**TASK INSTRUCTIONS**:
1. Reproduce the portion of the forum discussion on faith and dating between "I wouldn't try" and "problems between you.", inclusive.
2. Pick up the forum discussion on faith and dating where its final post ends and keep it going.

I wouldn't try to mould yourself into what you think he wants, but rather just be yourself (good advice for any relationship) otherwise when the 'real you' slips out further down the line it might cause problems between you.

 

I kind of just went with the flow with this guy, got a good vibe off him, continue to do so, but my on-going worry was religious differences and what he might expect of me in the future. We, for the first time, discussed some stuff today regarding that and I feel a bit more at ease. So just go with your gut. If something feels off with this guy I'm with, then I'll do something, but nothing has yet, so just taking it day by day.

Posted
Do you think god brings people into our lives for a reason?

 

No.

 

He's too busy letting millions of people die in natural disasters and poverty to play "Let's make a date" with self absorbed religiots.

Posted

Yes, but not always for the reasons we want or expect.

Posted

I don't know if it's God or the universe, but this year is turning out pretty awesome compared to the sucky one I endured last year. So far I've met this pretty hot guy who seems to have everything I want in a guy, I'm going back to school, and I'm supposed to be moving out of my house finally this spring! :) But maybe it's just karma.

Items drawn from a data source:

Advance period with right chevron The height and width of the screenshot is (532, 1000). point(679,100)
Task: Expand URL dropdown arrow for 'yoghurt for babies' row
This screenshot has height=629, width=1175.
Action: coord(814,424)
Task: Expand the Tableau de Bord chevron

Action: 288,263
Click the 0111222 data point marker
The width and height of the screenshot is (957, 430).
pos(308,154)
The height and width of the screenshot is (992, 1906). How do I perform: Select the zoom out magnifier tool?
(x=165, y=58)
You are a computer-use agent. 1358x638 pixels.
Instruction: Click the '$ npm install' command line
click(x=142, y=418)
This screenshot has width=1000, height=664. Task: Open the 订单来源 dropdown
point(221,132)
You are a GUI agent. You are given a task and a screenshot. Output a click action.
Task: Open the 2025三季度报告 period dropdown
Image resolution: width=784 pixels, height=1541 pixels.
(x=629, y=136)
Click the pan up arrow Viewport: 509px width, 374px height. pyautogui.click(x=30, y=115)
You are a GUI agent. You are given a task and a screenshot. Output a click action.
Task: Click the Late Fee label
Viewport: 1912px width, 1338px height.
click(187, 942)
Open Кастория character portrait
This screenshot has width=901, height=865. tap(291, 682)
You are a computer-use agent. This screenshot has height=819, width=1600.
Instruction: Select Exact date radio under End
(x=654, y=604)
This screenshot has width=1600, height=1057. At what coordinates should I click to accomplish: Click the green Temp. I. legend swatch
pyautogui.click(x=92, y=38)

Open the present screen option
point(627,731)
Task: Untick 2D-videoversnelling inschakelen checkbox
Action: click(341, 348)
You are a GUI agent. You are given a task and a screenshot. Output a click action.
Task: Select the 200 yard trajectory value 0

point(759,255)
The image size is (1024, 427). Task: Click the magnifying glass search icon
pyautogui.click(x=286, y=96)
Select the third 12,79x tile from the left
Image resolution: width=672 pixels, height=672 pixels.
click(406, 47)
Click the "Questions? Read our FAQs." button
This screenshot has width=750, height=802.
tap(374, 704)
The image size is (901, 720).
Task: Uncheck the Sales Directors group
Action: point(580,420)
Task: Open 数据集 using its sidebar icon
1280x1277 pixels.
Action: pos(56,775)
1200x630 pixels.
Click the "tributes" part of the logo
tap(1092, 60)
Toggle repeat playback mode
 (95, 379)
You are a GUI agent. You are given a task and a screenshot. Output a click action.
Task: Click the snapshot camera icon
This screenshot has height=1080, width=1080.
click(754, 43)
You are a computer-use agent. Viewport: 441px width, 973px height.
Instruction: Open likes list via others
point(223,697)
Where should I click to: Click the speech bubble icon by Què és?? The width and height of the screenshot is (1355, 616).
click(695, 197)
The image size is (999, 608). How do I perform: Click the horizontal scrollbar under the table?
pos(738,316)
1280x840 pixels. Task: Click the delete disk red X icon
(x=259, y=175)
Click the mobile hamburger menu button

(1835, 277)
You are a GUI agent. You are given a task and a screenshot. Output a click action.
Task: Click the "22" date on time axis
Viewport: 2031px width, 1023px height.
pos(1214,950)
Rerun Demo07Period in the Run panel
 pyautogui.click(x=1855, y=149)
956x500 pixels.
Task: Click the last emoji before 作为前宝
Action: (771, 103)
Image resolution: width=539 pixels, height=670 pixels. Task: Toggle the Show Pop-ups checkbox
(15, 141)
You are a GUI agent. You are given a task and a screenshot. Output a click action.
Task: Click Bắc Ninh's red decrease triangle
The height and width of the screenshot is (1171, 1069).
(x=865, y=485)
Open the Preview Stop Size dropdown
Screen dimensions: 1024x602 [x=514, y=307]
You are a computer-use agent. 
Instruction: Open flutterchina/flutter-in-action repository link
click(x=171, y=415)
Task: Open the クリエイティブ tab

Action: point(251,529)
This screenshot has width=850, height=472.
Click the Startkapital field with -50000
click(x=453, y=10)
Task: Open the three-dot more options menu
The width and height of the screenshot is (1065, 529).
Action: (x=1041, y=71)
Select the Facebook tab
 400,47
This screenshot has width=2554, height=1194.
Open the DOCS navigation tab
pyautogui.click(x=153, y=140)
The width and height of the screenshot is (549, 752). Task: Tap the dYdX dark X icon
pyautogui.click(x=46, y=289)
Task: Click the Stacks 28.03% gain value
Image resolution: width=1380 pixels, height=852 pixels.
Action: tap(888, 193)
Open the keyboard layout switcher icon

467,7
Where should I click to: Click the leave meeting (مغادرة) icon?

**ANSWERS TO THE EXERCISES**:
1.
I wouldn't try to mould yourself into what you think he wants, but rather just be yourself (good advice for any relationship) otherwise when the 'real you' slips out further down the line it might cause problems between you.

2.
 

As to the Muslim thing, there are three different types of Muslims I've found. There are the non practicing ones like my best friend's brother whom I caught eating during Ramadan at school one day. There are the semi serious ones like my best friend who is Westernized in her views but still goes along with most Muslim traditions like fasting and only marrying another Muslim. Then there are the strict Muslims like this guy I work with, who pray 5 times a day, fast, only date other Muslims, and read the Koran in order to grow closer to Allah. Your guy sounds like my friend though, the semi serious type who keep some traditions but are pretty lax about doing everything by the book.